Crazy Horse fled to Spotted Trail Agency nearby, but later agreed to return to Fort Robinson with a Lieutenant J.M. Lee. Touch the Clouds and other Indian scouts also went along. Once they arrived, Lieutenant Lee had to (against his will) turn Crazy Horse over to “the Officer of the Day”. Lee went to the post commander, Lieutenant Colonel Luther P. Bradley for help. But Bradley had actually received orders to arrest Crazy Horse and had him taken “under the cover of darkness” to Division Headquarters. He was then turned over to Captain Kennington, who took him to the post guardhouse.

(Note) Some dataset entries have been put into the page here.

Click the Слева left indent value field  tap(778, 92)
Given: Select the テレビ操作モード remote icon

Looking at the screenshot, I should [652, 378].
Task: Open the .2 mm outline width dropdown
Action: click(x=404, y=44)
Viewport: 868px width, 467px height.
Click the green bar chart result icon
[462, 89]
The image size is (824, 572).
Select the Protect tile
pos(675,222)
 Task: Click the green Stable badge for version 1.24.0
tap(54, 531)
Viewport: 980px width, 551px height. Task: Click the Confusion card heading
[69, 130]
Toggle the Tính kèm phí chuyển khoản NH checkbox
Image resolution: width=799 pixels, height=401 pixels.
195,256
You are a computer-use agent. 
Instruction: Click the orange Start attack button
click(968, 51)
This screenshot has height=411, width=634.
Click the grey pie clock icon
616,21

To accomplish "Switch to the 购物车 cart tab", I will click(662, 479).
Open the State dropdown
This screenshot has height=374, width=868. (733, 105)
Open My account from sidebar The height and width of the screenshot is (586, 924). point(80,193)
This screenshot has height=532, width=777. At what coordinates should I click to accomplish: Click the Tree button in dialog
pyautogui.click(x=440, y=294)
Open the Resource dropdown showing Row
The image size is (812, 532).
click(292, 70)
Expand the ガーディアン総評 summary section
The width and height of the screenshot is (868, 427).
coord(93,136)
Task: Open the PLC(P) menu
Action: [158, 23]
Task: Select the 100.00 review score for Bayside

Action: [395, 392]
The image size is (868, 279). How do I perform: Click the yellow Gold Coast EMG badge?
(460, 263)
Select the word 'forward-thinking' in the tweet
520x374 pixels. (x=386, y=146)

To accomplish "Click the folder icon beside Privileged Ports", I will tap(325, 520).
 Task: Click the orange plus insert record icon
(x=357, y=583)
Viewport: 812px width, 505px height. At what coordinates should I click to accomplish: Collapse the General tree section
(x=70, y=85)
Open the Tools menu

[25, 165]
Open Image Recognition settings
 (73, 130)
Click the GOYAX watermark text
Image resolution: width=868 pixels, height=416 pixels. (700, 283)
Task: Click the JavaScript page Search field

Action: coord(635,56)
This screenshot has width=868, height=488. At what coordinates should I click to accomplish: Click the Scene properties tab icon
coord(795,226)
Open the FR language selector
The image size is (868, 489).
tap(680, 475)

Wikipedia says “Once inside, Crazy Horse struggled with the guard and Little Big Man and attempted to escape. Just outside the door, Crazy Horse was stabbed with a bayonet by one of the members of the guard. He was taken to the adjutant’s office, where he was tended by the assistant post surgeon at the post, Dr. Valentine McGillycuddy, and died late that night.”
(http://en.wikipedia.org/wiki/Crazy_Horse)

This is a very sad story.

At the Memorial, Crazy Horse’s arm is extended and pointing. This is to symbolize the answer to the question: “Where are your lands now?” to which Crazy Horse is quoted as saying, “My lands are where my dead lie buried.”

…..
There are some who are opposed to the Memorial, and I thought that the discussions and debates were interesting and that those opposed have valid points. But, from the perspective a tourist who didn’t know anything before, other than what is in standard history books and movies, I found it fascinating, and I have researched and researched, not only this man, but also have learned (to a very small degree, I’m sure) more about the culture and art of the people.

Wednesday, we’ll talk about Mount Rushmore.